The Scriptures are plain, and when we take adoption into account the argument becomes even stronger. The Ashkenazi prove who they are by doing what the Jews were called to do – worshiping the One God exclusively and by keeping the commandments and circumcising their sons on the eighth day. Yes, most keep the commandments according to the traditions of the Oral Law, but they still do a better job of keeping the commandments than most of those who would speak ill of their hereditary claims.
Our identity as sojourners is in no way inferior to that of the native-born, and it is my belief that the people pushing these arguments are doing so because they do not feel like they are enough somehow. But native-born or sojourner (and of course sojourner can become native-born at any time through circumcision), we are called the sons of God – do we also really, truly need to be Jews? Is being a Jew better than being called the sons of God? How can it be so? How can anything be greater than being called a son of God? Do we have to pull someone else down in order to be raised higher?
The Constitutional Law of the Kingdom of God (the Torah), Joshua and Ezekiel are all in agreement – the children of the sojourners are as the native-born and they are counted as being native-born among the Tribe with which they sojourn. Even if the Ashkenazi Jews were at one point not physical, genetic descendants of the Jews of Yeshua’s day (and I, for one, having looked at the “evidence” am in no way persuaded that they are not the actual descendants of the Jews – I believe that indeed they are genetically Jews) – they are most certainly, by Biblical law, Jews now, and have been for a very long time. They are Jews just as my adopted sons, and their future children, are Rosenquists.

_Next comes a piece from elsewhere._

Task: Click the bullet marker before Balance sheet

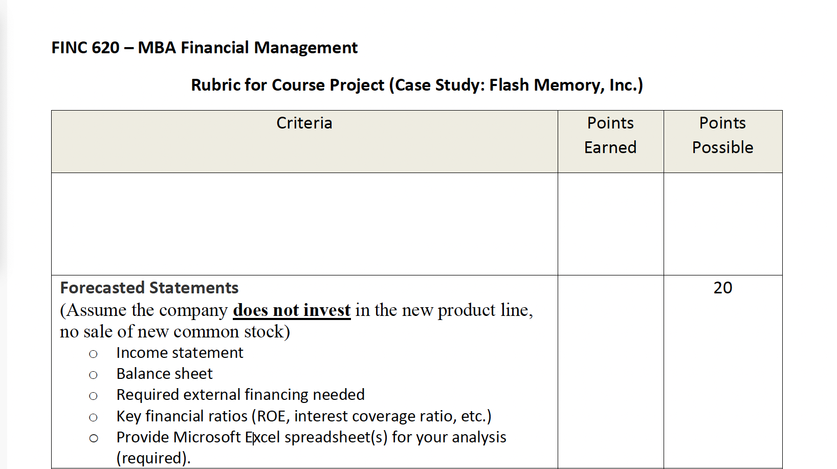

Anyone who says they aren’t, has me to deal with – and I have no doubt that anyone who wants to de-legitimize the Ashkenazi Jews will have God to deal with. Any clever arguments that can be used to disinherit and discredit the descendants of the Ashkenazi can also be used to disinherit and discredit the ingrafted Gentiles as well, and that is one place I am not willing to tread because I am far too grateful to simply have been included in the family of God to so casually speak my opinions about who does not belong in that same family. It isn’t my decision – it’s the decision of the Father.